Many of the sites’ most famous pieces now appear without artwork. The Onion’s 1996 article, “Christ Returns To NBA,” no longer has pictures of Jesus. Deadspin’s takedown of football player Manti Te’o’s fake dead girlfriend is also missing art. All of the pictures in “The Best Stories Splinter Published in 2017” are gone. Perhaps most noticeably: The Onion’s section “News in Photos,” which typically features a joke headline and a photo, is now missing most of its photos. Even original art made by former G/O art director Jim Cooke is nowhere to be found.

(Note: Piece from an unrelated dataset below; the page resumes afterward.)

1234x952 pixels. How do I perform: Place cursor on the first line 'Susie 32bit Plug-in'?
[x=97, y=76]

One source, who spoke to Gawker on background, said the missing images were first noticed internally on Monday. Staff believed the disappearance may have been a technical bug, but later found the move was intentional. The confusion stemmed in part from the fact that images were still visible to anyone logged into the company-wide content management system, called Kinja, according to Slack screenshots reviewed by Gawker. “It's slowing the dissemination of this news internally, because I don't think a lot of people realize yet,” an editor said. “I mean, that's changing as we speak.”

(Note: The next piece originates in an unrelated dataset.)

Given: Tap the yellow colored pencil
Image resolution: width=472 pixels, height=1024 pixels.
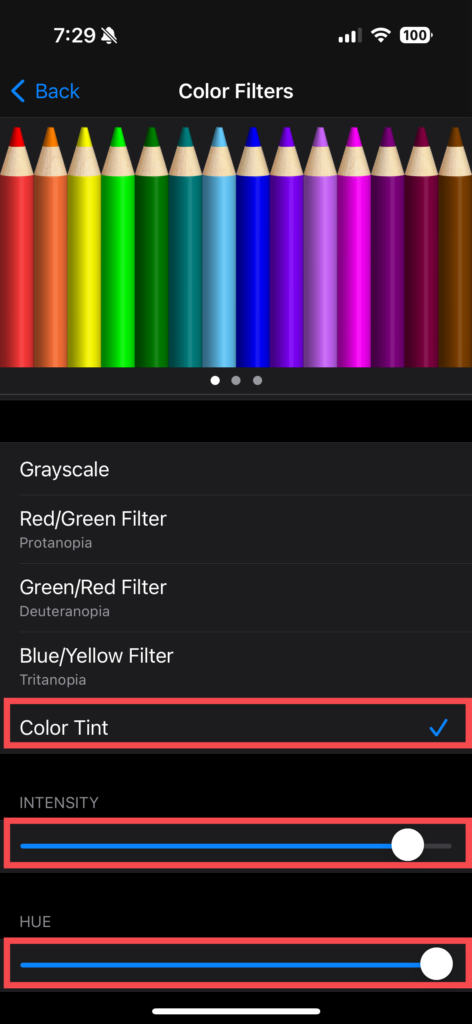Looking at the screenshot, I should (x=84, y=247).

The specifics of the removal are still unclear. Some of the deleted images still appear as thumbnails in other articles. The picture for the 2012 blog, “The Dumbest Story Ever Written About Derek Jeter” appears in this piece; it is missing from the original. Likewise, the 2017 post, “Nation Leery of Very Odd Little Boy,” now lacks the little boy, even though the model was a staff member’s son. But the image still shows up on Google.

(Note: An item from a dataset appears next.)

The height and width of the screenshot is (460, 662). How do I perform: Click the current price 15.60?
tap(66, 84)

A current G/O staffer told Gawker they believed the decision had been known only to G/O’s executive leadership — specifically its controversial CEO Jim Spanfeller — as well as select members of its legal and tech teams. A spokesperson for G/O Media did not immediately return Gawker’s request for comment.

A source familiar with the company’s CMS told Gawker they believed the removal primarily affected photos published before the publications were acquired by Great Hill Partners, the private equity firm that bought them from Univision in April 2019. The Great Hill acquisition, which led to the appointment of Spanfeller, a former Forbes executive, as CEO, has been fraught and widely criticized — including by its employees, who wrote about various managerial missteps on G/O’s own sites. Most famously: former Deadspin writer Laura Wagner reported an exposé on Spanfeller’s shortcomings, including his directive that her site should “stick to sports,” resulting in the mass resignation of its writers. That piece, which came out in Aug. 2019, still has artwork.

At press time, staff had not been briefed on the rationale for the mass image removal. But yesterday, Gawker reported on a similar situation at BuzzFeed, which had deleted thousands of images in posts published before 2015 due to copyright infringement claims. When staff brought up the issue at BuzzFeed, management laid out a complex process to petition for images to be restored, provided writers could prove they had been properly sourced. As of Wednesday, G/O staff had not been informed whether they would have a similar chance to restore images.

According to PACER, G/O Media has been involved in five lawsuits related to copyright infringement claims since September of last year.

“I'm of the opinion that this is wholly unnecessary, even being fully aware of the types of lawsuits that publishers are facing from poorly documented image licensing,” one employee said. “But even still, I would hope that like BuzzFeed, we would be offered the opportunity to provide such documentation and restore images on a case by case basis.”